Could you copy the data again, beginning at the line that has "806x668 pixels. Task: Click the OK button" and stopping after the line that has "Click the パフォーマンスモード label text", with "OK button" replaced by "confirm button" and everything else unchanged? Leave the pictures out.

- [Data lines]:
______

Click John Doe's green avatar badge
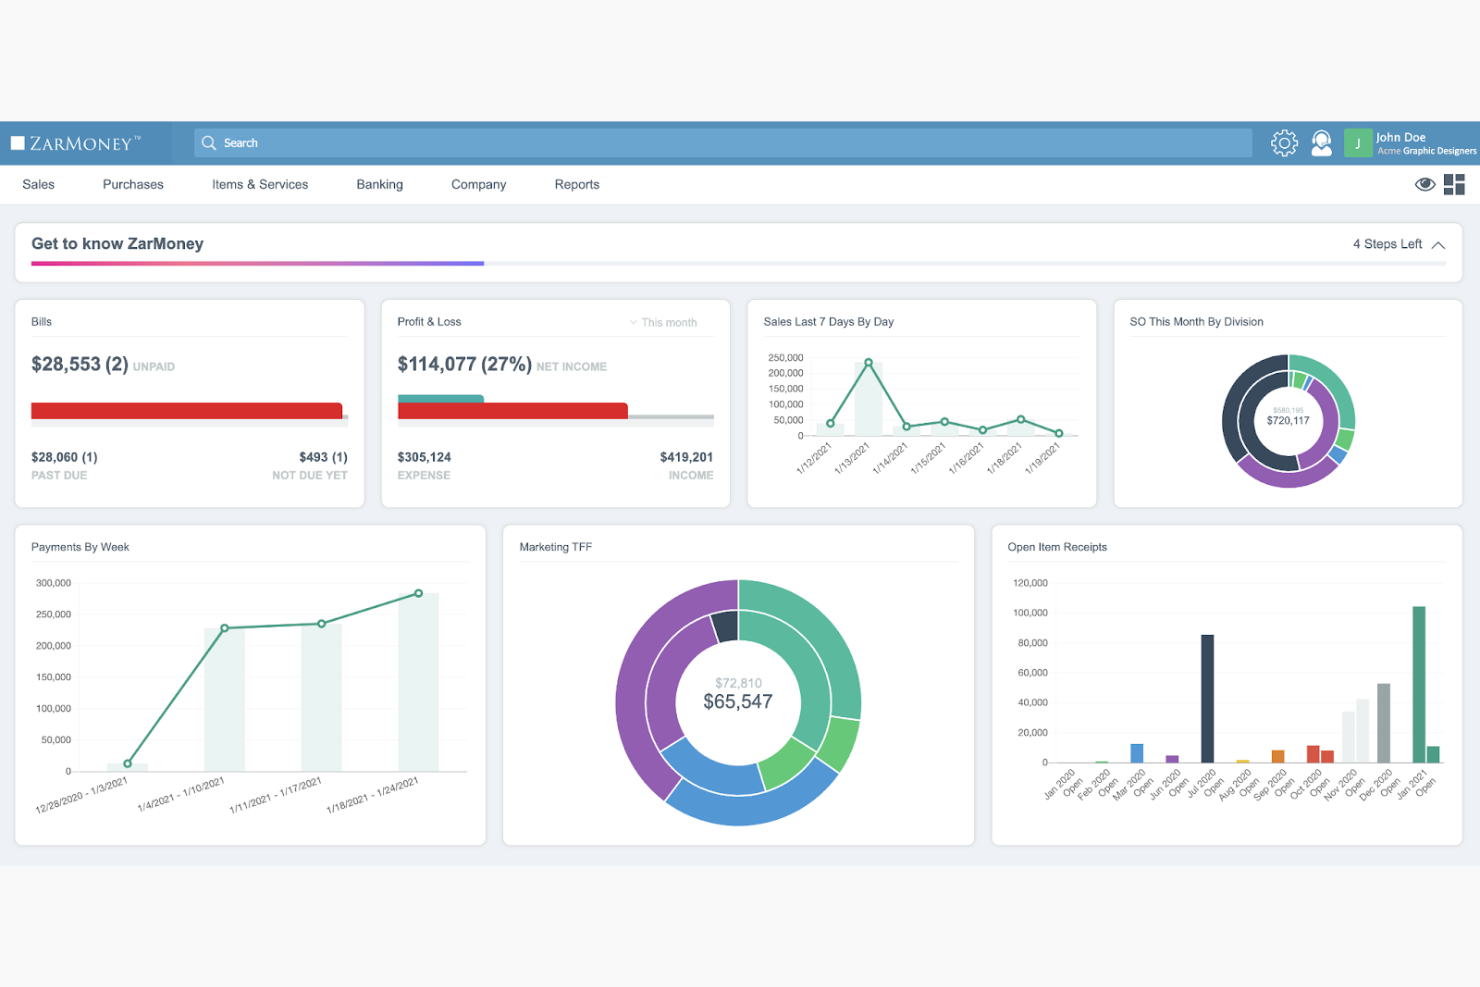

______

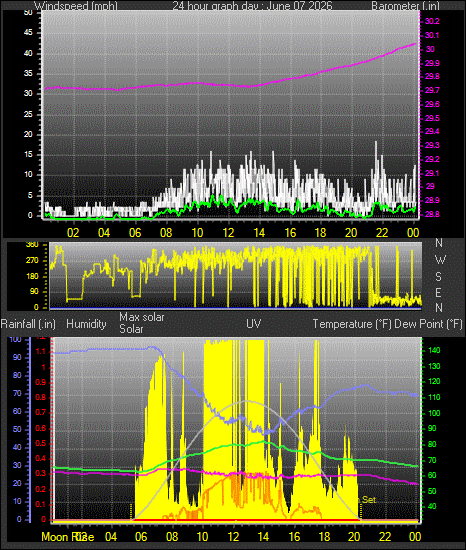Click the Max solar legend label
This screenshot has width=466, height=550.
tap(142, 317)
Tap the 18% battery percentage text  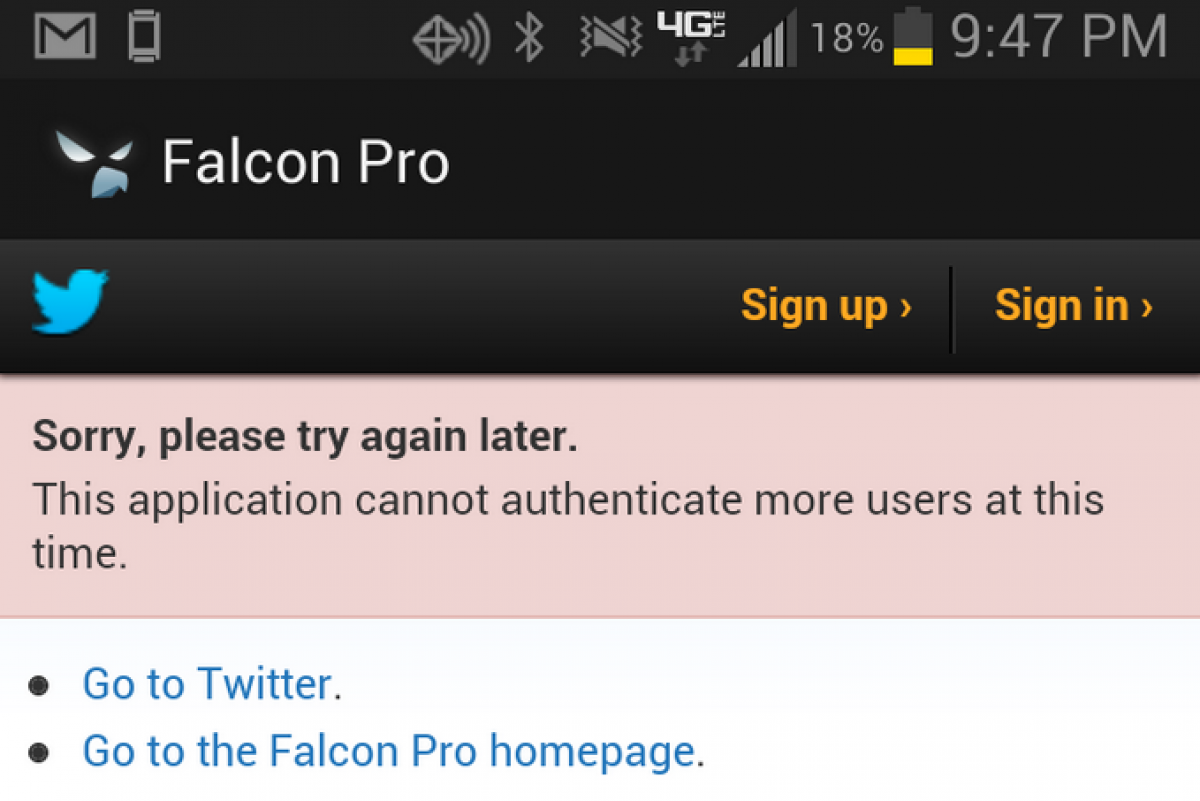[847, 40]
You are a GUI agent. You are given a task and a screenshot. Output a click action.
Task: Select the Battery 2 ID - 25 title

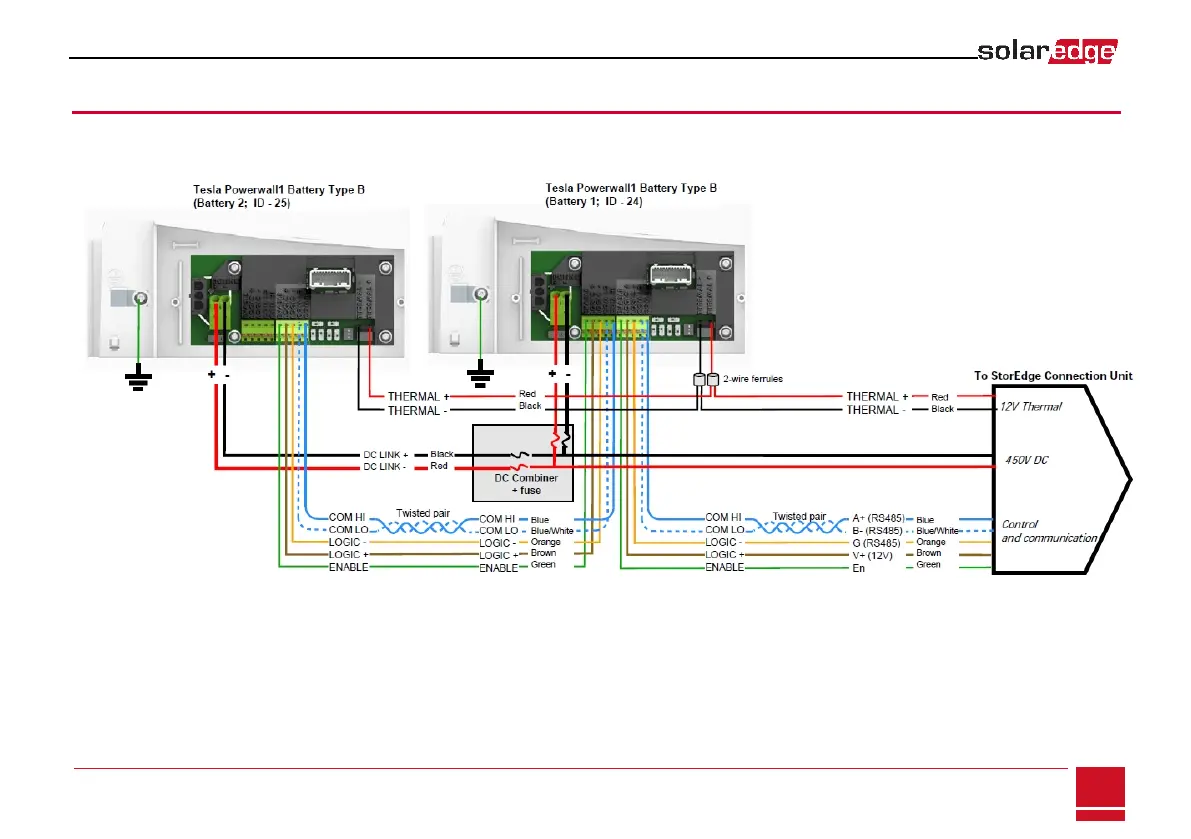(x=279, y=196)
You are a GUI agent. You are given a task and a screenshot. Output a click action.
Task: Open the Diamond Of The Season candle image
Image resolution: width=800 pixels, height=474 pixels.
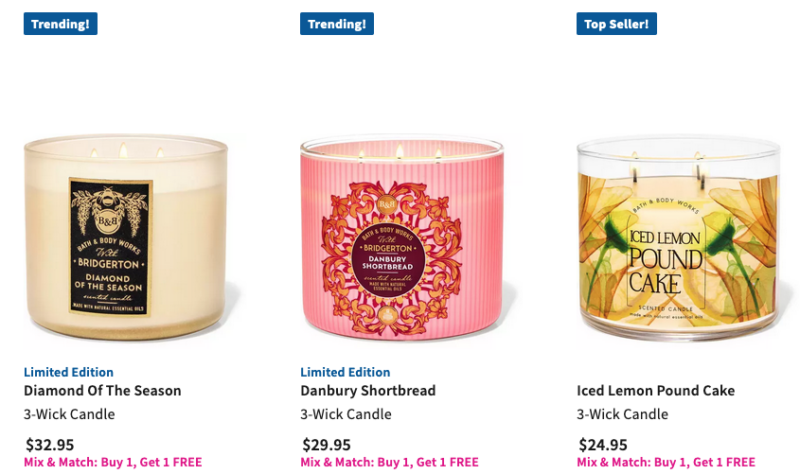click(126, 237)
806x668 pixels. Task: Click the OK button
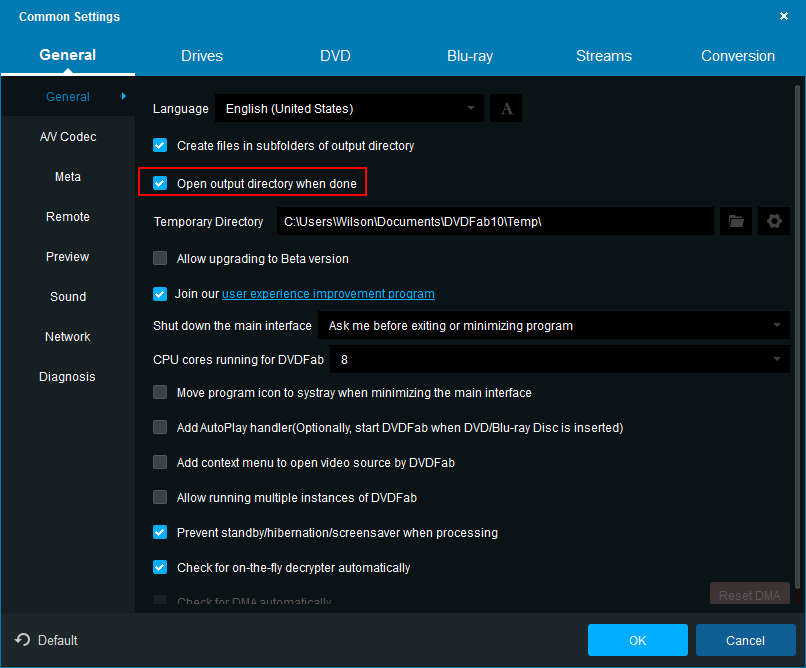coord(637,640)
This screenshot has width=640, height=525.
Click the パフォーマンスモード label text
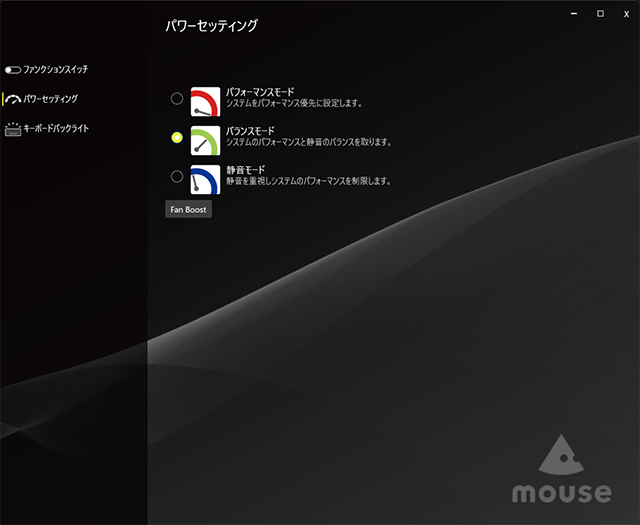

______

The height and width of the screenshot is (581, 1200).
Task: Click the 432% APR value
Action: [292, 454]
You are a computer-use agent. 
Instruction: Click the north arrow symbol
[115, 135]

______

- [Response for this exercise]:
806x668 pixels. Task: Click the confirm button
coord(637,640)
This screenshot has width=640, height=525.
Click the パフォーマンスモード label text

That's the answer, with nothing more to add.